== RECORDS SHOWN ==

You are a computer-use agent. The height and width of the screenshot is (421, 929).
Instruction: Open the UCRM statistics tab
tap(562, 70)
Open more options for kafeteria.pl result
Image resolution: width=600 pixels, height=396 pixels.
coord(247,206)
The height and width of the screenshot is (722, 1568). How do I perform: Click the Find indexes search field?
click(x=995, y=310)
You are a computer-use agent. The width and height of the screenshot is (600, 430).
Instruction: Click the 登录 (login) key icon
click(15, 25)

===
== RECORDS SHOWN ==

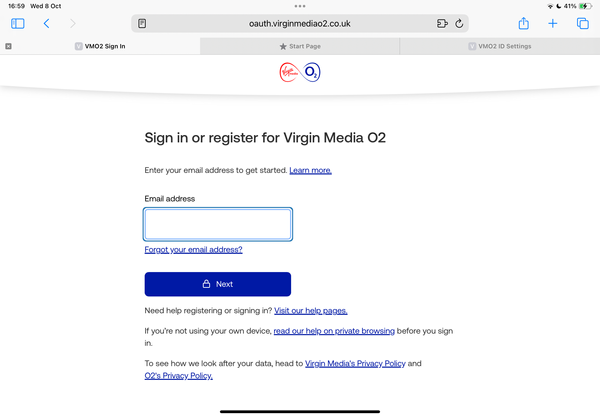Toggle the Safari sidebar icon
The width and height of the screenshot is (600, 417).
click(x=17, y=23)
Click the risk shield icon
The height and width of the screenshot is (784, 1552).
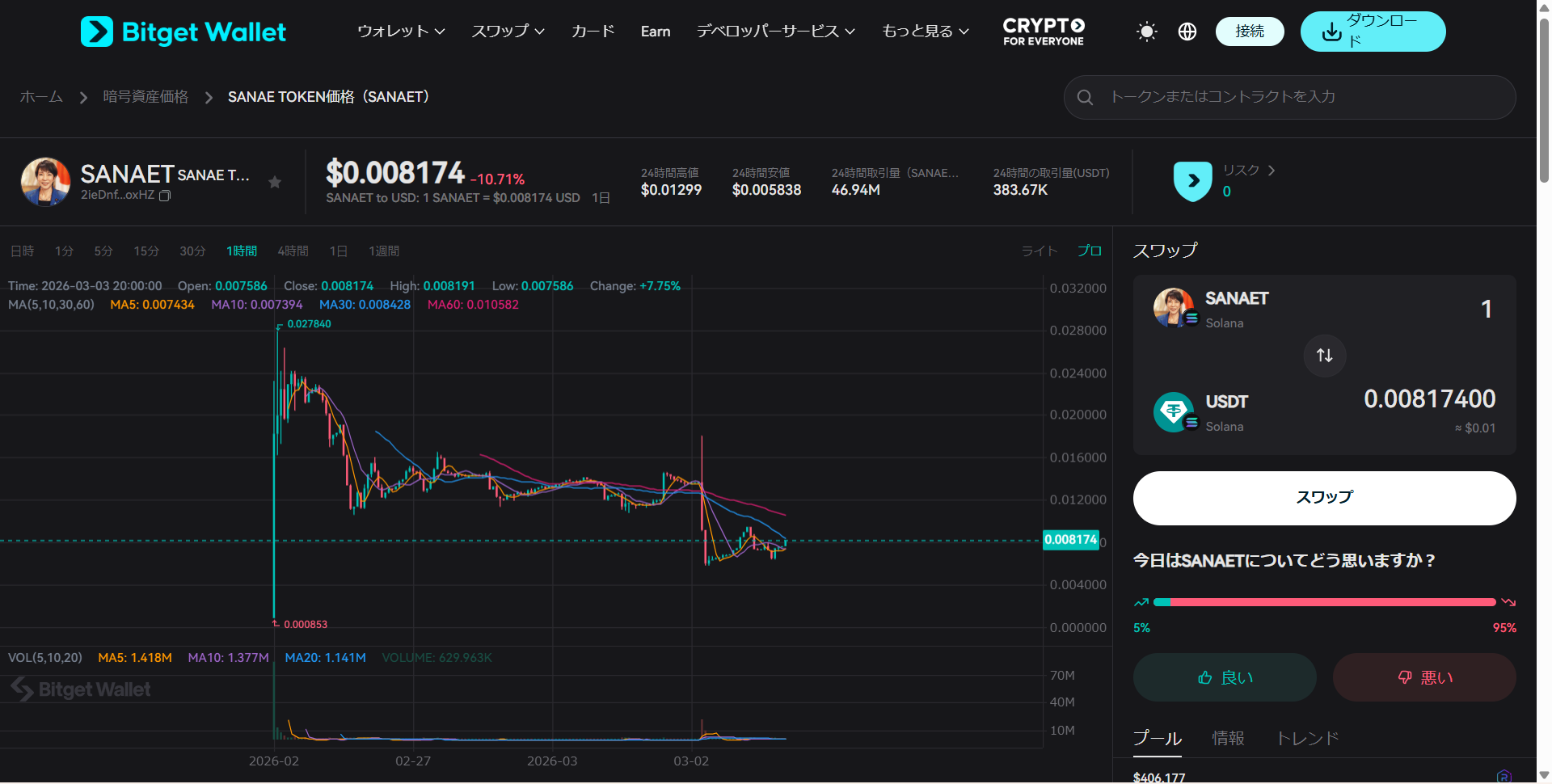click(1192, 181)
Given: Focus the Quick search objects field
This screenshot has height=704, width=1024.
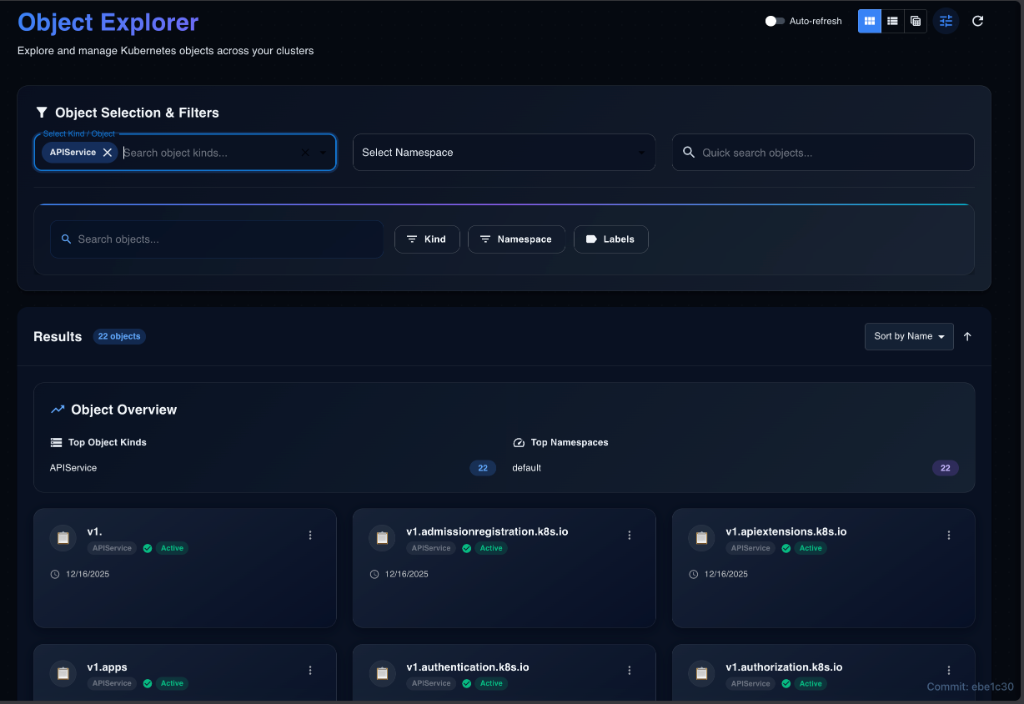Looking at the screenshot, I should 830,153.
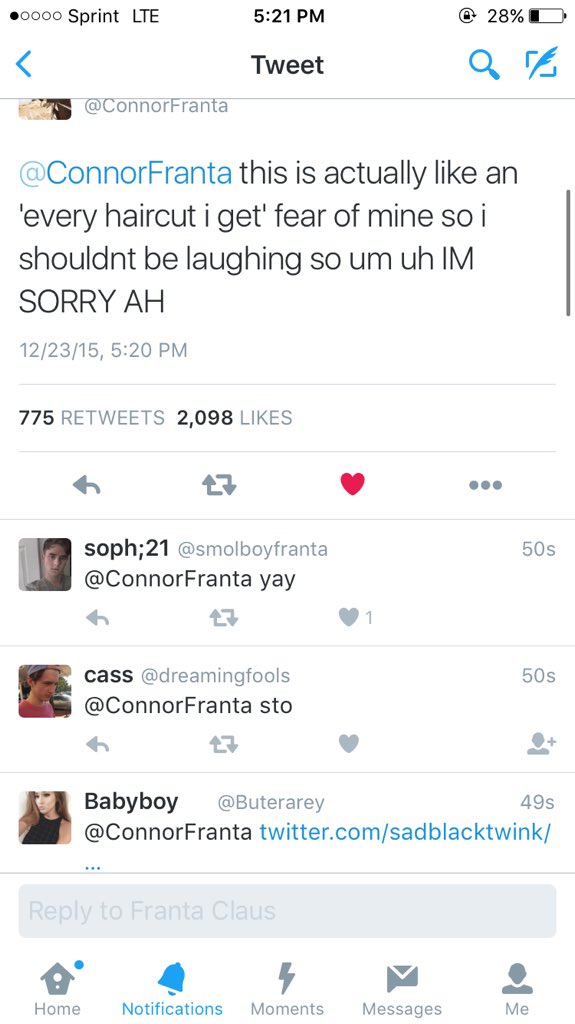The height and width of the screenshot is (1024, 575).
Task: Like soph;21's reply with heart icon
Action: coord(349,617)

===

◆ **ABOUT THIS TASK**: From the records above, count the lines in which the string "agent" is found, and answer with the number alone.

◆ **ANSWER TO THE PROBLEM**: 2